Problem - Pull out each line of the records below that contains the string "panel". Uppercase and lowercase letters count as different.

Dataset extract -
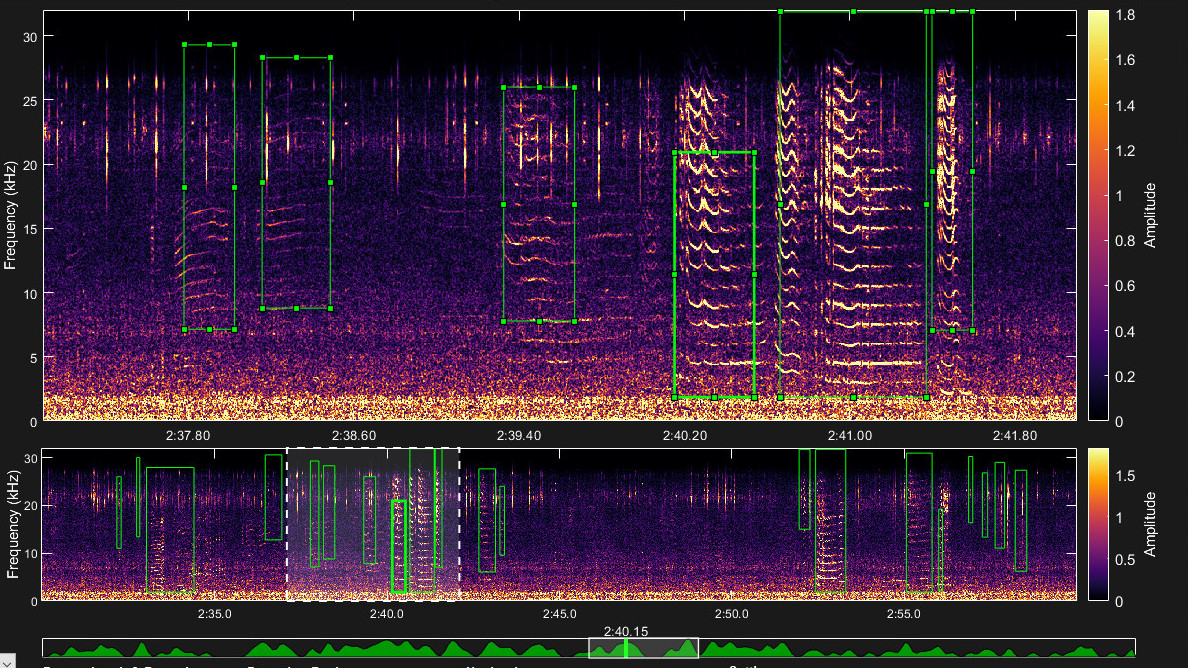The height and width of the screenshot is (668, 1188).
Task: Pick the wide overview call box left of 2:35.0
Action: coord(170,530)
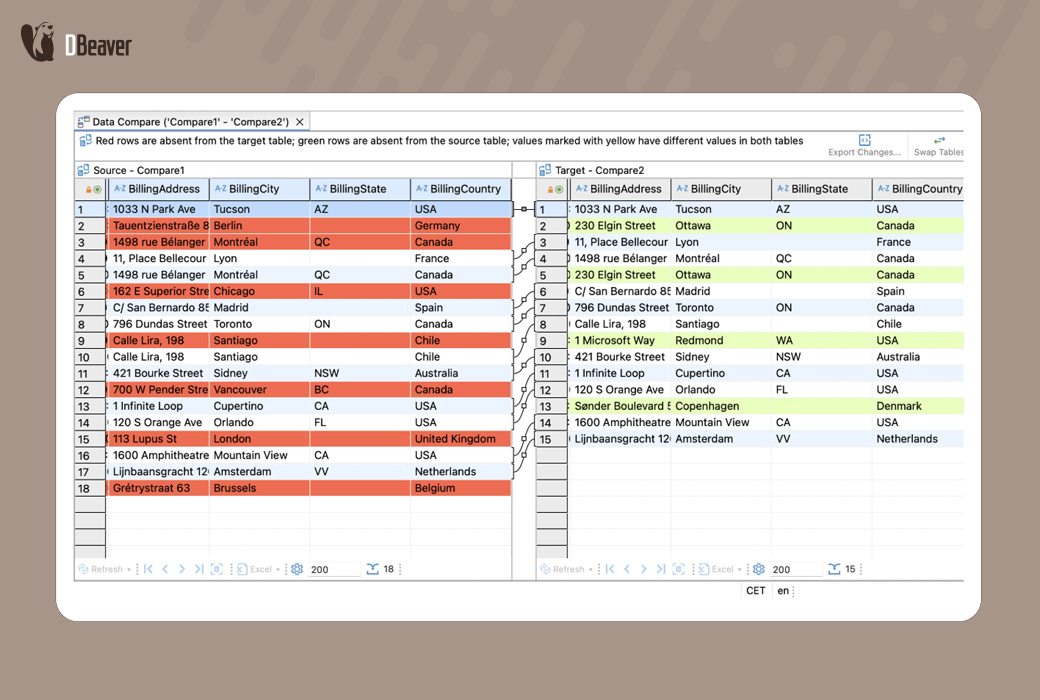
Task: Expand the Refresh dropdown in Source panel
Action: pos(131,569)
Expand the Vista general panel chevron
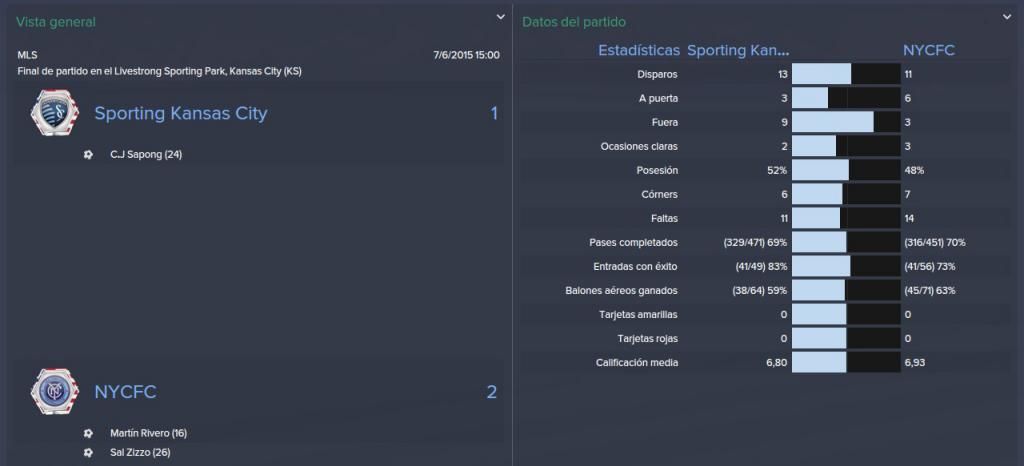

Full output -
Task: Expand the Refresh dropdown in Source panel
Expand the Vista general panel chevron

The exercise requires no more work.